» **INSTRUCTIONS FOR THE TASK**:
Copy the records below, from the line containing "Where should I" through the last line; leave out pictures.

(THE INPUT)

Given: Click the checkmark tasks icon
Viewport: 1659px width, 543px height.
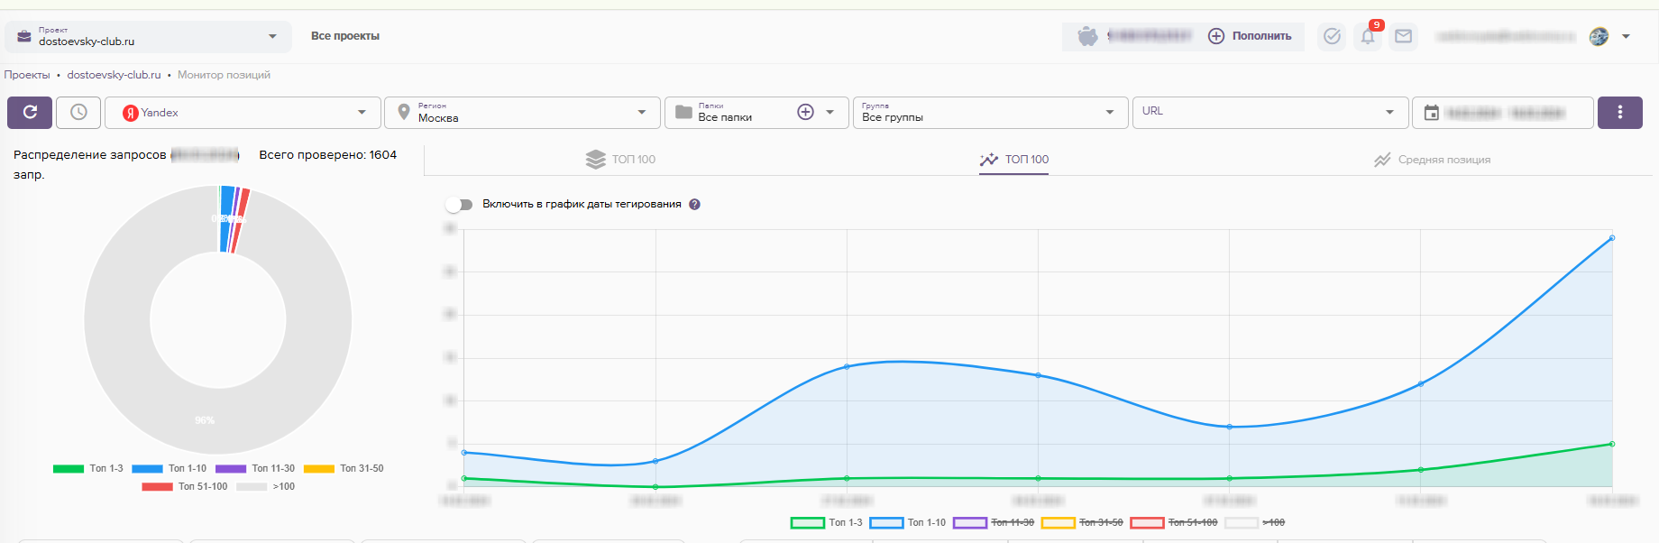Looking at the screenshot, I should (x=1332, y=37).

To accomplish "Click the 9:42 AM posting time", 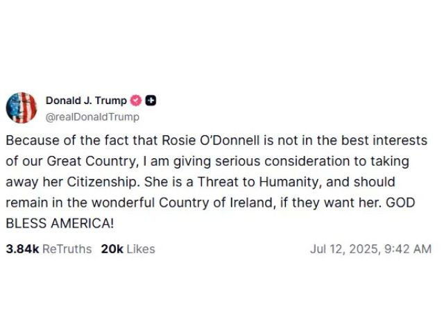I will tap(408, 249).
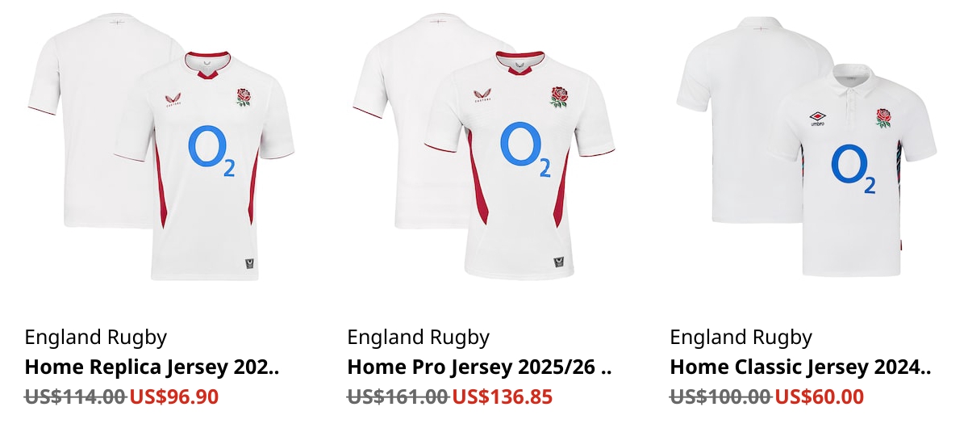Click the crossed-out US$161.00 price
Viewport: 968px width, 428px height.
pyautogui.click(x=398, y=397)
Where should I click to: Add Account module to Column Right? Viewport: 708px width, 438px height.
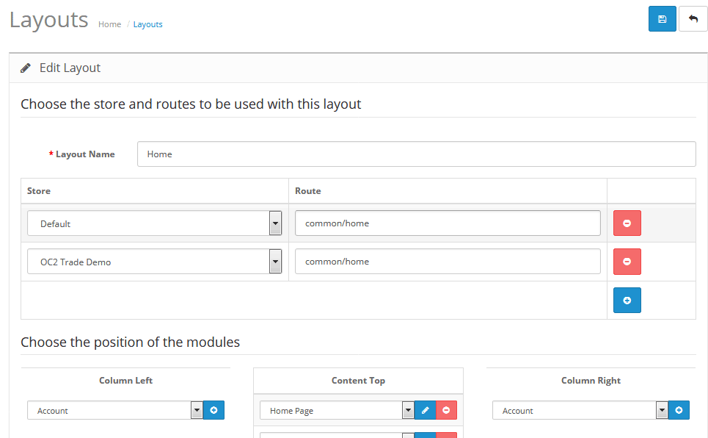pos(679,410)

(End THE INPUT)

» **WRITTEN SOLUTION**:
Where should I click to: Add Account module to Column Right? Viewport: 708px width, 438px height.
pos(679,410)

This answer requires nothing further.